The network approach is simpler to implement and fits well with containerized
deployments where soffice already runs as a separate service.

### Kubernetes: scaling note

The soffice Docker image is ~1.7GB, but image layers are shared across all
containers on the same node — running 10 pods doesn't use 10× the disk.
Each soffice process uses ~50-150MB RSS (spiking during conversion). The
per-container namespace overhead (~10-20MB) is negligible in comparison.

Multiple pods give you health checks, restart policies, and per-instance
resource limits for free.
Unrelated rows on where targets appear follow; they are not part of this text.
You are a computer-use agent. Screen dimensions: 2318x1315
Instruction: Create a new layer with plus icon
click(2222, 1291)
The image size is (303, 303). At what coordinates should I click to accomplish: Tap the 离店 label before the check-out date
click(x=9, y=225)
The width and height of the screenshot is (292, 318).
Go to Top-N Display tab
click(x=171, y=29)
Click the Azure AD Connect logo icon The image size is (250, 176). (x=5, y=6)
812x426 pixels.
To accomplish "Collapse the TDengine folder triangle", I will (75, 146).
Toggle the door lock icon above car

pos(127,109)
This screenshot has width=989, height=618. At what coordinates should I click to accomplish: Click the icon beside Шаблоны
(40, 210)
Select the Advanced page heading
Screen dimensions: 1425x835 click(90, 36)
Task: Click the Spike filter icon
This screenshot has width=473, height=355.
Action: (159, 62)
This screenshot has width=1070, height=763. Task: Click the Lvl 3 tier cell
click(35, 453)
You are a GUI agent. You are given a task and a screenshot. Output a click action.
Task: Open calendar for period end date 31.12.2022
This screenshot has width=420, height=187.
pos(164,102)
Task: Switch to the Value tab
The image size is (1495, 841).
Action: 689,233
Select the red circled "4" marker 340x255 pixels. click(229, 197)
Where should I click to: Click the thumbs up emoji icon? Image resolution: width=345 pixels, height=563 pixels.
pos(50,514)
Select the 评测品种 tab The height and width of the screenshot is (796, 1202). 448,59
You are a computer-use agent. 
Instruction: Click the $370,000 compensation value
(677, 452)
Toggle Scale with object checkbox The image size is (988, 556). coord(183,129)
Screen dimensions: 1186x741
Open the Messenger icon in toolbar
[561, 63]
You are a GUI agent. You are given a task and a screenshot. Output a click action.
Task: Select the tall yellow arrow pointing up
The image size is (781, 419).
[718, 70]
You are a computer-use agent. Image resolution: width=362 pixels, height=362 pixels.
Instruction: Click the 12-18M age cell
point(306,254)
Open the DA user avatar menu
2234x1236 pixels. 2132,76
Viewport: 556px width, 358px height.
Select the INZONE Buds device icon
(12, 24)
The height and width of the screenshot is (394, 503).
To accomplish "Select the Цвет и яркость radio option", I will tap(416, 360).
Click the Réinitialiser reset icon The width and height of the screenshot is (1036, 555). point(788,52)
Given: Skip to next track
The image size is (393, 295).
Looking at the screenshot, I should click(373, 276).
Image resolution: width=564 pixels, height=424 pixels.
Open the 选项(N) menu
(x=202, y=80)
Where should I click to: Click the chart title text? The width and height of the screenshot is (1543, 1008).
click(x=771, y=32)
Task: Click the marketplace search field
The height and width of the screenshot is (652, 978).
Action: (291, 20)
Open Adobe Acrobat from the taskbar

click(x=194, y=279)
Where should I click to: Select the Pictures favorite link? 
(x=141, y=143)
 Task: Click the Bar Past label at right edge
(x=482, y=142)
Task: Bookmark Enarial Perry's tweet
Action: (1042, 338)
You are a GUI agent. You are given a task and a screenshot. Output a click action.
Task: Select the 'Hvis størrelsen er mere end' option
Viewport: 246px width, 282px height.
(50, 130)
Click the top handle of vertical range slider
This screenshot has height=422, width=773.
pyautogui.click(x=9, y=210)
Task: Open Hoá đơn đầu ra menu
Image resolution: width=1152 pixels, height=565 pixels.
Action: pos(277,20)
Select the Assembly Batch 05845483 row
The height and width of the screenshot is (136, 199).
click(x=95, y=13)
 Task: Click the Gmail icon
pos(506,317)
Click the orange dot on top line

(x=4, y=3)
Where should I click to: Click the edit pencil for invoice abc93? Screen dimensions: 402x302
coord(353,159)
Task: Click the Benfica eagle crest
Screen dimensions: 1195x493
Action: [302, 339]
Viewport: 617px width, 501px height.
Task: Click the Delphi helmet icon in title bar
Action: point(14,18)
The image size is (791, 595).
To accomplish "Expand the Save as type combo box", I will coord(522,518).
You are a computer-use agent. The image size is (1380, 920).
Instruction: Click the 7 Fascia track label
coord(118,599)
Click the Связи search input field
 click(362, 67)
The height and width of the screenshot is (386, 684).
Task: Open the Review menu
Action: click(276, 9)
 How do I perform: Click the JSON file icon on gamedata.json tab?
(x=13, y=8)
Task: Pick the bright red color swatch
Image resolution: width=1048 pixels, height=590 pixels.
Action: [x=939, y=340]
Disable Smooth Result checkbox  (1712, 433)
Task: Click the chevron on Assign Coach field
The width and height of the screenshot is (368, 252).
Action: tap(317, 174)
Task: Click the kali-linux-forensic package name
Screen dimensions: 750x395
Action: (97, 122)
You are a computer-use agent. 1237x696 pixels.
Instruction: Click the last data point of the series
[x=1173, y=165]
The equivalent with embedded Ports means managing
all of that in application code.

Tested with [`libreofficedocker/alpine:3.23`](https://hub.docker.com/r/libreofficedocker/alpine).

## References

- [UNO Binary Protocol Spec](https://wiki.openoffice.org/wiki/Uno/Binary/Spec/Protocol)
- [binaryurp source](https://git.libreoffice.org/core/+/refs/heads/master/binaryurp/) — reader.cxx, writer.cxx, marshal.cxx
- [specialfunctionids.hxx](https://git.libreoffice.org/core/+/refs/heads/master/binaryurp/source/specialfunctionids.hxx)
- [typeclass.h](https://git.libreoffice.org/core/+/refs/heads/master/include/typelib/typeclass.h)
- [XInputStream](https://api.libreoffice.org/docs/idl/ref/interfacecom_1_1sun_1_1star_1_1io_1_1XInputStream.html), [XOutputStream](https://api.libreoffice.org/docs/idl/ref/interfacecom_1_1sun_1_1star_1_1io_1_1XOutputStream.html)
- [MediaDescriptor](https://api.libreoffice.org/docs/idl/ref/servicecom_1_1sun_1_1star_1_1document_1_1MediaDescriptor.html)

## License

MIT — see [LICENSE](LICENSE).

This is an independent implementation based on the public UNO protocol spec.
LibreOffice source was consulted as documentation for protocol details not
covered by the spec. No code was copied.